Cada año se diagnostican 900 nuevos casos de Esclerosis Lateral Amiotrófica. También cada año 900 pacientes de ELA fallecen a causa de esta enfermedad, ya que la esperanza media de vida es de dos a cinco años. Esto supone que quedan muchos retos pendientes en el abordaje de esta enfermedad.

Así se quiere poner de manifiesto del 15 al 21 de junio, con la celebración de la Semana Mundial de la ELA. Con motivo de la misma, la Asociación Española de Esclerosis Lateral Amiotrófica (adELA) ha recordado alguno de sus principales reclamos. En concreto, solicitan que todos los pacientes de ELA dispongan de un cuidador especializado capaz de cubrir sus necesidades. Tal y como recuerdan, la ELA genera una dependencia absoluta del paciente y que muchas familias se ven incapacitadas para poder ayudar a su familiar enfermo.

“Dadas las características de la ELA, los pacientes necesitan una atención las 24 horas del día durante los 365 días del año”, ha insistido la presidenta de adEla, Adriana Guevara. “Normalmente esta labor suele cubrirla un familiar o su pareja, pero al tratarse de un grado dependencia total, el enfermo demanda unos cuidados que requieren la presencia de un cuidador experto con una formación adecuada”.

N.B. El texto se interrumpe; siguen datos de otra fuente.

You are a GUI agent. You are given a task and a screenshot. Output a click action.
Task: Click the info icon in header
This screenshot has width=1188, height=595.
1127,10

La realidad de los pacientes de ELA

Normalmente, los pacientes con ELA no suelen realizar numerosas visitas hospitalarias. Al contrario, la tendencia dada la evolución de la enfermedad es que la persona demande cada vez más una atención domiciliaria.

Por otro lado, la parálisis progresiva también genera que el enfermo cada vez pueda salir menos de su casa. Un confinamiento que recuerda mucho al que hemos podido vivir estos días debido a la crisis sanitaria del COVID-19. Sin embargo, ese es el día a día para las aproximadamente 4.000 familias de los pacientes de ELA.

AdEla no ha dejado de luchar para que los pacientes con ELA y sus familias tengan cubiertas todas sus necesidades. No solo un cuidador especializado. También investigación para encontrar una cura o un medicamento capaz de cronificar el avance de esta enfermedad.

Por ello, en esta Semana Mundial de la ELA quieren solicitar a las administraciones públicas una mayor implicación con los pacientes de ELA y sus familias. Esto incluye atención en residencias y que se impulsen, coordinen y fomenten investigaciones y ensayos clínicos.